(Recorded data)
..........

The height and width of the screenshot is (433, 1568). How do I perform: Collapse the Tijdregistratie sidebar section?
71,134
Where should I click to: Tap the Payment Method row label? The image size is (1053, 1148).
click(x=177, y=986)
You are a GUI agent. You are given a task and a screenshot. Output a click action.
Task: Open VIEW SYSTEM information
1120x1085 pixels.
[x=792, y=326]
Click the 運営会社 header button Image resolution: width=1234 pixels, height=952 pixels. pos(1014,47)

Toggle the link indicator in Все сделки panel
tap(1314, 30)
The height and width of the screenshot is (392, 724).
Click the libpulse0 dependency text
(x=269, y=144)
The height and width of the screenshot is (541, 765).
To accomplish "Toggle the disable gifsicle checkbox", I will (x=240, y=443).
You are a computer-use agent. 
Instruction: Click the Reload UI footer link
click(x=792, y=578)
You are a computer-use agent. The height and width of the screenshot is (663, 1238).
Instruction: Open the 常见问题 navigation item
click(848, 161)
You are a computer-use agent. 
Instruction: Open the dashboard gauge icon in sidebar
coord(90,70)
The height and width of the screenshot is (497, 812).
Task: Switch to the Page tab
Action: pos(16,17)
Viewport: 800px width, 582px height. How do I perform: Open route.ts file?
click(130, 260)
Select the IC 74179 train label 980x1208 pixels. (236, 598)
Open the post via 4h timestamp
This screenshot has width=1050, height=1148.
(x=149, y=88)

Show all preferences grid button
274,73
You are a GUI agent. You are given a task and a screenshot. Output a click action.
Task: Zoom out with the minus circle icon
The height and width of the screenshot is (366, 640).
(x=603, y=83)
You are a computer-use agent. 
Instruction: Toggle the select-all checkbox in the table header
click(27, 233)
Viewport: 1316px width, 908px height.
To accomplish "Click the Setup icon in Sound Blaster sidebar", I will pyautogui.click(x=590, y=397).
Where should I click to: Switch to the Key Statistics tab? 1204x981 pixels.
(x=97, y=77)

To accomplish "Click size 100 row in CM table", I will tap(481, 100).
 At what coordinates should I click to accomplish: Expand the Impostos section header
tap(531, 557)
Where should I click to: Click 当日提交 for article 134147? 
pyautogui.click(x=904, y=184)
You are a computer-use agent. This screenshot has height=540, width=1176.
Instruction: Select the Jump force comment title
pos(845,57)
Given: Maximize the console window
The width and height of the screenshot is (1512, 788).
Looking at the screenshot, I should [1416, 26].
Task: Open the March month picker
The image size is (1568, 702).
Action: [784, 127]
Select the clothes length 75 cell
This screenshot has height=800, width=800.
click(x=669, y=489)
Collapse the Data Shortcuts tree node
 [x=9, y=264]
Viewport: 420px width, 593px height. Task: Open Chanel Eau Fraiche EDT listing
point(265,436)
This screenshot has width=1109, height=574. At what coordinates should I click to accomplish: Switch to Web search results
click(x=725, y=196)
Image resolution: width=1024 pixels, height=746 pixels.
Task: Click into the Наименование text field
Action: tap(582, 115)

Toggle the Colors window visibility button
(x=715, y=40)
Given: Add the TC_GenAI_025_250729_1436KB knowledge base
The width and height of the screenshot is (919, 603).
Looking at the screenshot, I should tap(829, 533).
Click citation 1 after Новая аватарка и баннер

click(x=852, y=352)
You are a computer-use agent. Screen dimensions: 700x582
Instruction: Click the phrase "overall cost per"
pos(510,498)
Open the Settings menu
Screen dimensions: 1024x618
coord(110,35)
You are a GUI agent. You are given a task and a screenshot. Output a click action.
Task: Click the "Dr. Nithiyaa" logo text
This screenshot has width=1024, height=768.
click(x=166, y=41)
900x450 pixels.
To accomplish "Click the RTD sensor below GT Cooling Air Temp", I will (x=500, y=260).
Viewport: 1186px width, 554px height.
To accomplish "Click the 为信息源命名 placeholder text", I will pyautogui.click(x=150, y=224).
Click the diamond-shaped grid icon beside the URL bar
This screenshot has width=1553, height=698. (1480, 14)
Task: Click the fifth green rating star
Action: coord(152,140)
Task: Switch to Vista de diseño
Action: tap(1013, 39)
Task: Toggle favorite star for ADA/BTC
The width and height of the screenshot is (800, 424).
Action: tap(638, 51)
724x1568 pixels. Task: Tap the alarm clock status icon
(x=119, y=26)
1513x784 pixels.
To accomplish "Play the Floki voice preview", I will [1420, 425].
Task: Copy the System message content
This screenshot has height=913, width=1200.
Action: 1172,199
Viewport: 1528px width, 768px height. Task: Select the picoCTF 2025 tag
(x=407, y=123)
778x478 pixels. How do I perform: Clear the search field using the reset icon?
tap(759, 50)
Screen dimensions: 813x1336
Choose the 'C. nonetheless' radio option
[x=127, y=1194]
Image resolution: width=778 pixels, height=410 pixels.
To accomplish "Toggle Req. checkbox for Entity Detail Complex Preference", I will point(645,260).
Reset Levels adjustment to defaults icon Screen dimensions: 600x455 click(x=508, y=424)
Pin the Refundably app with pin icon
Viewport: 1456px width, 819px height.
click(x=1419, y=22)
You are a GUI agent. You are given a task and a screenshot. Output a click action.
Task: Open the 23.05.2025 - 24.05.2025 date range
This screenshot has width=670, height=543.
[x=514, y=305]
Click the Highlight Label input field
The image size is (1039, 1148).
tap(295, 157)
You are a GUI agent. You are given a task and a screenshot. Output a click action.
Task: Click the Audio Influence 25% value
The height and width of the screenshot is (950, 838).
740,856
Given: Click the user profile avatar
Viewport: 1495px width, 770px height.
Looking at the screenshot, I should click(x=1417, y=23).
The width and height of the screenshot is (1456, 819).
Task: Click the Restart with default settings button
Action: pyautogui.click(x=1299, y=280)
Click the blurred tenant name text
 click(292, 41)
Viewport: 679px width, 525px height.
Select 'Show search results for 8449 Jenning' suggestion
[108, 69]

..........

In the answer, the lines from the first line of the data above through the line containing "Viewport: 1316px width, 908px height." must appear exactly as written, with nothing else.

**Task result:**
The height and width of the screenshot is (433, 1568). How do I perform: Collapse the Tijdregistratie sidebar section?
71,134
Where should I click to: Tap the Payment Method row label? The image size is (1053, 1148).
click(x=177, y=986)
You are a GUI agent. You are given a task and a screenshot. Output a click action.
Task: Open VIEW SYSTEM information
1120x1085 pixels.
[x=792, y=326]
Click the 運営会社 header button Image resolution: width=1234 pixels, height=952 pixels. pos(1014,47)

Toggle the link indicator in Все сделки panel
tap(1314, 30)
The height and width of the screenshot is (392, 724).
Click the libpulse0 dependency text
(x=269, y=144)
The height and width of the screenshot is (541, 765).
To accomplish "Toggle the disable gifsicle checkbox", I will (x=240, y=443).
You are a computer-use agent. 
Instruction: Click the Reload UI footer link
click(x=792, y=578)
You are a computer-use agent. The height and width of the screenshot is (663, 1238).
Instruction: Open the 常见问题 navigation item
click(848, 161)
You are a computer-use agent. 
Instruction: Open the dashboard gauge icon in sidebar
coord(90,70)
The height and width of the screenshot is (497, 812).
Task: Switch to the Page tab
Action: pos(16,17)
Viewport: 800px width, 582px height. How do I perform: Open route.ts file?
click(130, 260)
Select the IC 74179 train label 980x1208 pixels. (236, 598)
Open the post via 4h timestamp
This screenshot has width=1050, height=1148.
(x=149, y=88)

Show all preferences grid button
274,73
You are a GUI agent. You are given a task and a screenshot. Output a click action.
Task: Zoom out with the minus circle icon
The height and width of the screenshot is (366, 640).
(x=603, y=83)
You are a computer-use agent. 
Instruction: Toggle the select-all checkbox in the table header
click(27, 233)
Viewport: 1316px width, 908px height.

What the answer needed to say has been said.